The discovery of the three-dimensional shape of protein molecules using interatomic distance information from nuclear magnetic resonance (NMR) can be modeled as a discretizable molecular distance geometry problem (DMDGP). Due to its combinatorial characteristics, the problem is conventionally solved in the literature as a depth-first search in a binary tree. In this work, we introduce a new search strategy, which we call frequency-based search (FBS), that for the first time utilizes geometric information contained in the protein data bank (PDB). We encode the geometric configurations of 14,382 molecules derived from NMR experiments present in the PDB into binary strings. The obtained results show that the sample space of the binary strings extracted from the PDB does not follow a uniform distribution. Furthermore, we compare the runtime of the symmetry-based build-Up (SBBU) algorithm (the most efficient method in the literature to solve the DMDGP) combined with FBS and the depth-first search (DFS) in finding a solution, ascertaining that FBS performs better in about 70% of the cases.

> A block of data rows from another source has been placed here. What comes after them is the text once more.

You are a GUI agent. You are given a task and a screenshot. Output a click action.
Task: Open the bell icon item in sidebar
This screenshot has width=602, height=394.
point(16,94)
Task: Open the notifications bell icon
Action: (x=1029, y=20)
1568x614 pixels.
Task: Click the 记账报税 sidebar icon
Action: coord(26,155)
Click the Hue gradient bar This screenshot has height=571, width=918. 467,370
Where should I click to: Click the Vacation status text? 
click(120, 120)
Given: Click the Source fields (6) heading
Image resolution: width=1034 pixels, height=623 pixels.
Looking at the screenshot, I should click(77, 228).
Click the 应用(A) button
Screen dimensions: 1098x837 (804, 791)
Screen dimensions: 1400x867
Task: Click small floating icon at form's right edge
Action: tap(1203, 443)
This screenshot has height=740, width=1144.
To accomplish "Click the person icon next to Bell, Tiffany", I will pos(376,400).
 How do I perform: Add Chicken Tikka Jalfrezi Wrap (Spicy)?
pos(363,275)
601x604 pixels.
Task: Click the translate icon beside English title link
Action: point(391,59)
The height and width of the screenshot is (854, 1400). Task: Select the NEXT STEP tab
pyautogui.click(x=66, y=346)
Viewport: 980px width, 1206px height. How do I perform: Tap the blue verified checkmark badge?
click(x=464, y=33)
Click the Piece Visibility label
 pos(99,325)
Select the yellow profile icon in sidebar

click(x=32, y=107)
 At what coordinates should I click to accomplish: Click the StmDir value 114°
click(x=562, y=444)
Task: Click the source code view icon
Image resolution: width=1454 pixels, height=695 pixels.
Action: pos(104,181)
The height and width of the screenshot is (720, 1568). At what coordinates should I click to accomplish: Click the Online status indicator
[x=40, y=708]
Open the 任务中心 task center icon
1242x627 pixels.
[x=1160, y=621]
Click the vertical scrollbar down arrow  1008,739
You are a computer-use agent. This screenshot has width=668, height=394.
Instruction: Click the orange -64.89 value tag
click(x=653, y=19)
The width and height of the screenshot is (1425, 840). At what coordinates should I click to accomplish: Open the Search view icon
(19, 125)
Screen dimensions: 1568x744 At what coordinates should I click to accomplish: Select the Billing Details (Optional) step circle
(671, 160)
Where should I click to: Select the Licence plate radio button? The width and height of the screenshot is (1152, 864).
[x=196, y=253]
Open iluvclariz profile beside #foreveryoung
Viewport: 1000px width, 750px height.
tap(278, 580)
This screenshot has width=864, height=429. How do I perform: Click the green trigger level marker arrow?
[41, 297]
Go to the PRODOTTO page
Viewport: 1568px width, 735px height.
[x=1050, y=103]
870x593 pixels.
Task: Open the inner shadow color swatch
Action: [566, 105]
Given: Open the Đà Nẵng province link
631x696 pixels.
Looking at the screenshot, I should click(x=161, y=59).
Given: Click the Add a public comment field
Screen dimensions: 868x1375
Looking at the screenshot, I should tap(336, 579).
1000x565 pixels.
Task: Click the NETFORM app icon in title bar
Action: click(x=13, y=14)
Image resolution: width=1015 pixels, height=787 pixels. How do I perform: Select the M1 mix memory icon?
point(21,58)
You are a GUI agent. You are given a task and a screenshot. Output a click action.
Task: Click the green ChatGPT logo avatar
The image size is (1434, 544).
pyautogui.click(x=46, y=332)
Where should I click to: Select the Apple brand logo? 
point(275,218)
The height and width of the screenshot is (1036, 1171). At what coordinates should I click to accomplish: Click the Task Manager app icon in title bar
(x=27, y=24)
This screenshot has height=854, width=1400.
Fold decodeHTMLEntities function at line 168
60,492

利用来自核磁共振(NMR)的原子间距离信息来发现蛋白质分子的三维形状,这一过程可被建模为一个可离散化的分子距离几何问题(DMDGP)。由于其组合特性,该问题在文献中传统上是通过在二叉树中进行深度优先搜索来解决的。在这项工作中,我们引入了一种新的搜索策略,我们称之为基于频率的搜索(FBS),它首次利用了蛋白质数据库(PDB)中包含的几何信息。我们将PDB中存在的来自NMR实验的14382个分子的几何构型编码为二进制字符串。所得结果表明,从PDB中提取的二进制字符串的样本空间并不遵循均匀分布。此外,我们比较了基于对称性的构建(SBBU)算法(文献中解决DMDGP最有效的方法)与FBS相结合以及深度优先搜索(DFS)在寻找解决方案时的运行时间,确定在大约70%的情况下FBS表现更好。